◆ **Required action**
Everything in the records except the pictures must be copied out exactly.

◆ **Records provided**
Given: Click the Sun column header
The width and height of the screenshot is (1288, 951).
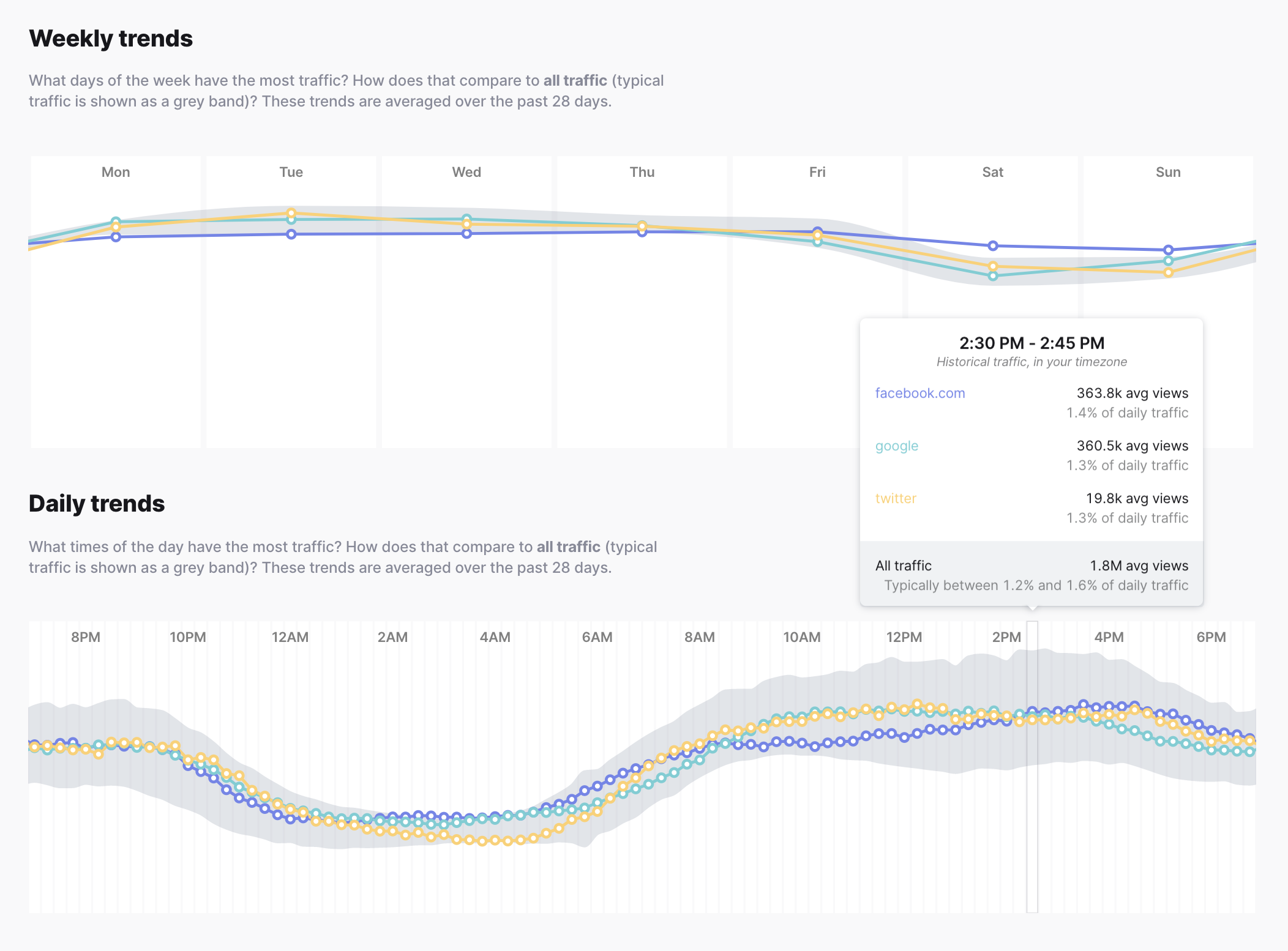Looking at the screenshot, I should pos(1168,172).
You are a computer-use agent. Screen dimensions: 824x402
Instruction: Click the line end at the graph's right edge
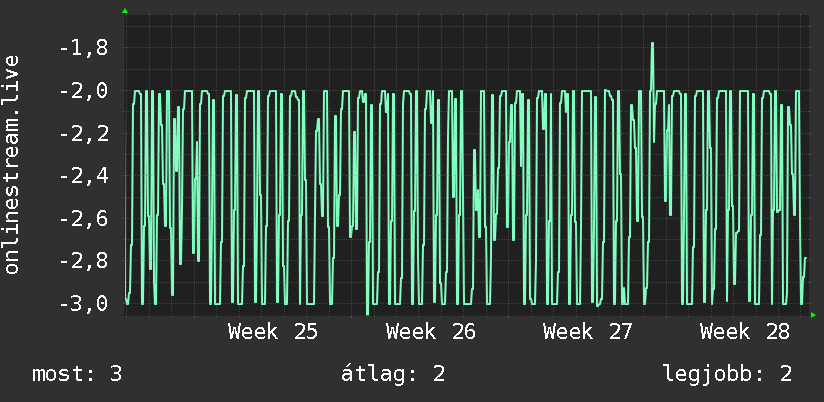coord(805,258)
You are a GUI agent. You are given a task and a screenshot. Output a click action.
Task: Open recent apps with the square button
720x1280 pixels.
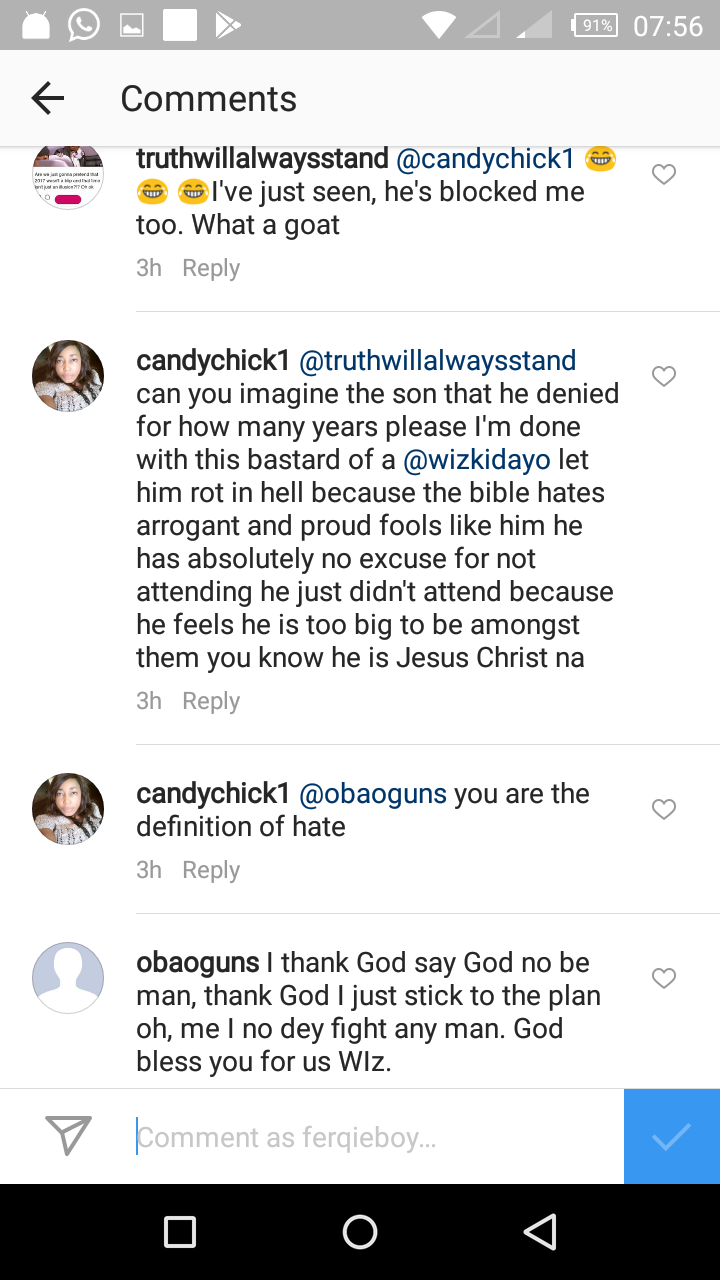pyautogui.click(x=180, y=1232)
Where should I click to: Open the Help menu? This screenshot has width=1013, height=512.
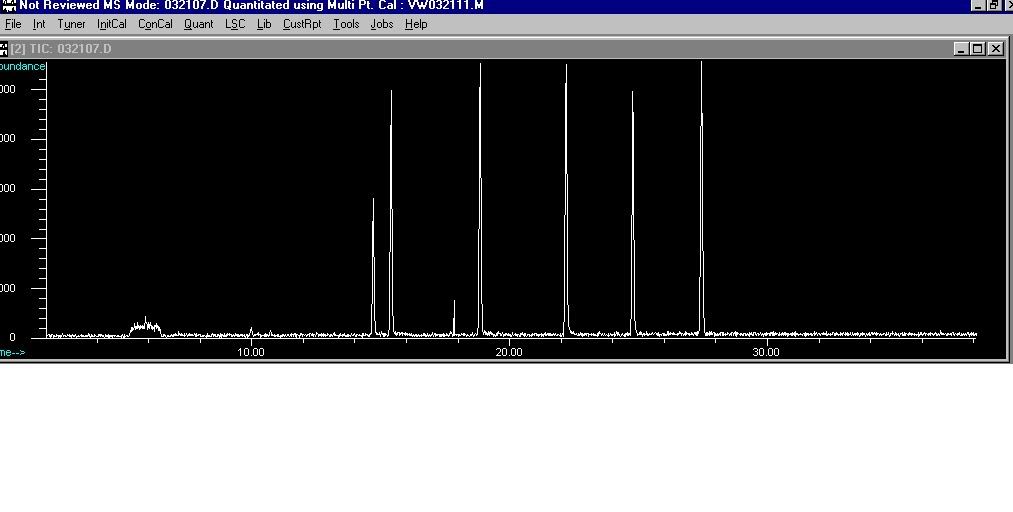(416, 24)
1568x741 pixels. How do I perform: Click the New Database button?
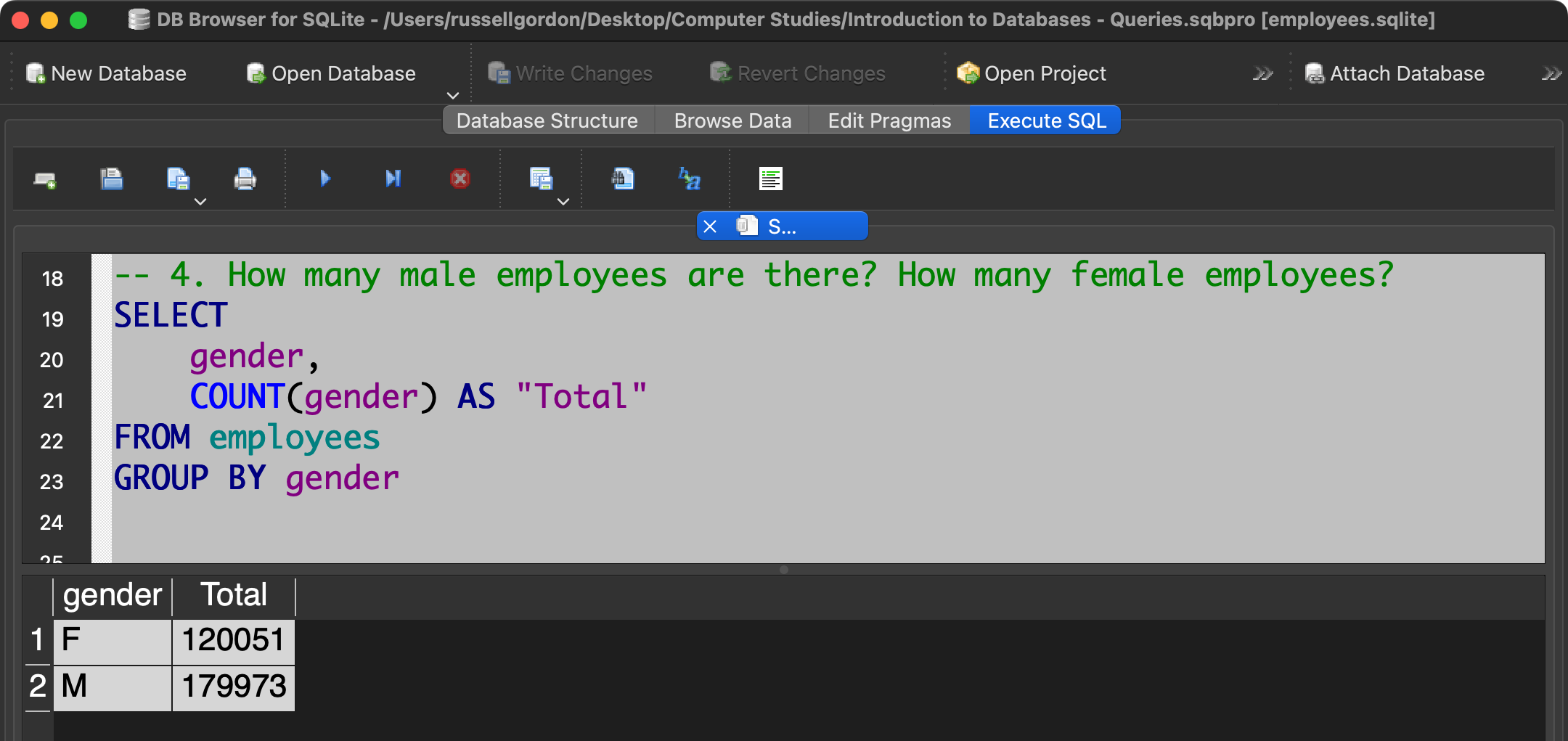point(107,74)
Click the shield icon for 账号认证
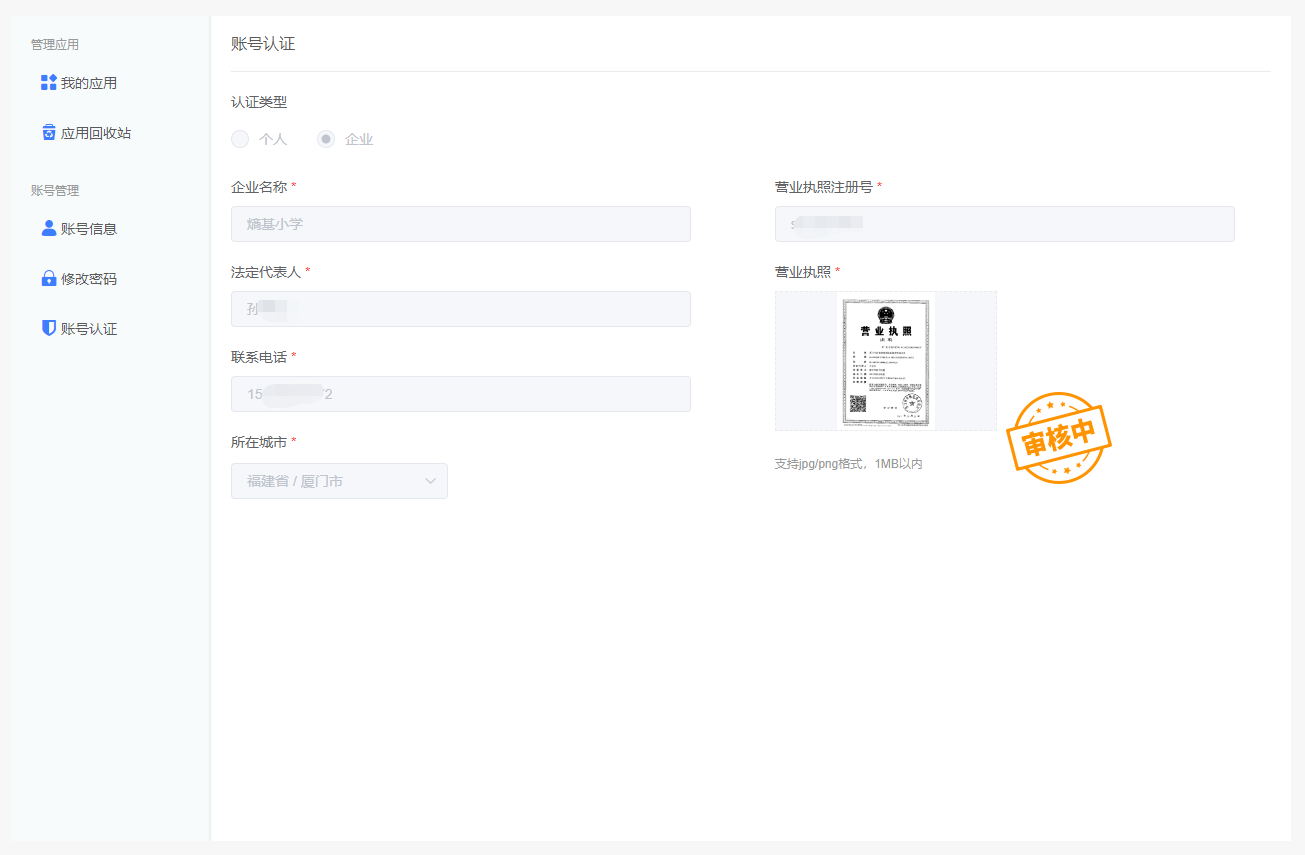 click(47, 328)
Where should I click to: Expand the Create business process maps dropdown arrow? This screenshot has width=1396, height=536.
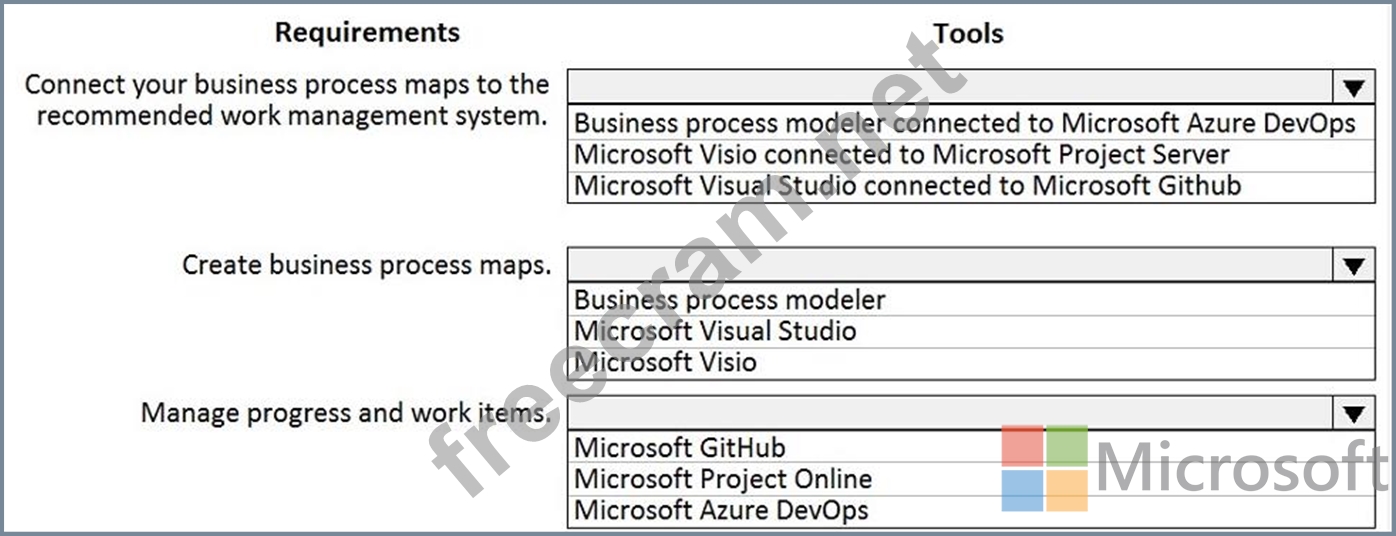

◆ **Expected output**
Given: Click the Sun column header
The width and height of the screenshot is (1288, 951).
Looking at the screenshot, I should pos(1168,172).
You are a computer-use agent. Screen dimensions: 824x402
Instruction: Click the line end at the graph's right edge
coord(805,258)
You are a GUI agent. You are given a task and a screenshot. Output a click action.
Task: Open recent apps with the square button
720x1280 pixels.
pyautogui.click(x=180, y=1232)
Where should I click to: Open the Help menu? This screenshot has width=1013, height=512.
(416, 24)
1568x741 pixels. How do I perform: Click the New Database button?
point(107,74)
Click the shield icon for 账号认证
 click(47, 328)
Where should I click to: Expand the Create business process maps dropdown arrow? This screenshot has width=1396, height=536.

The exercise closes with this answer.